Drew fumbled in his pocket as though he was making sure the ring was there, but I suspected he was stalling. Only a few seconds passed, but it was enough time for me to become alarmed.
This actually might not happen and I might have to pick up those bags and walk out on him.
He took a deep breath and, with his head lowered, paced toward the table. For the second time that day, he knelt down in front of me, but this time, with a very uncertain right hand he reached into my lap and picked up my left. He placed it lightly on his left palm, and then covered it completely with his right. It wasn’t exactly what I had meant, and the thought crossed my mind that, in this position, he looked as though he was about to start praying instead of proposing marriage.
After staring down at our hands for several seconds, he realized something wasn’t right. He rearranged them until he had my fingers draped over the index fingers of both his hands with his thumbs resting on top in a more traditional proposal position.
I nearly broke out in nervous giggles at the sight of his complicated ministrations. I’d thought the aversion to physical contact and controlling his wayward tongue would be the only challenges involved, but he was so out of touch with convention and normalcy, it was like being proposed to by a Neanderthal.
Finally satisfied with the hand positions, he looked up into my face. My temptation to laugh disappeared when he focused his deadly serious gaze on me.

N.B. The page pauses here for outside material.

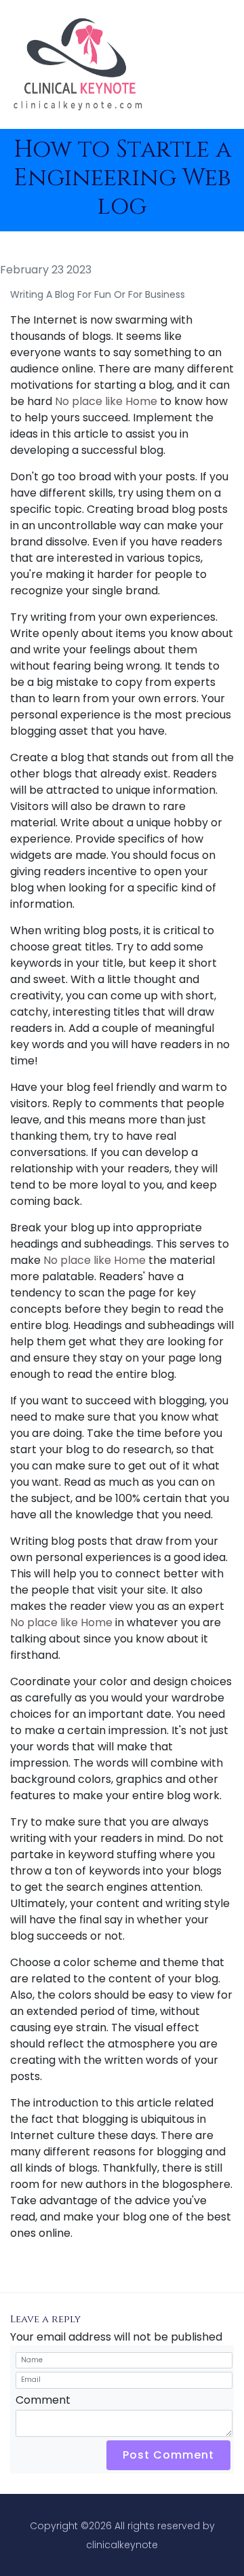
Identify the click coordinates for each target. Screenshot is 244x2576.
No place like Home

“Mia…” he said my name so softly and reverently my eyelids closed involuntarily for a split second, and I took in a sudden, shallow breath. “I know we haven’t known each other long, but I feel like we have a special connection. I can’t imagine that a more beautiful, brilliant, or unusual woman exists on this planet, and…” —Uh-oh. I felt an ad lib coming on— “and I would miss you, if you went away. Will you marry me?”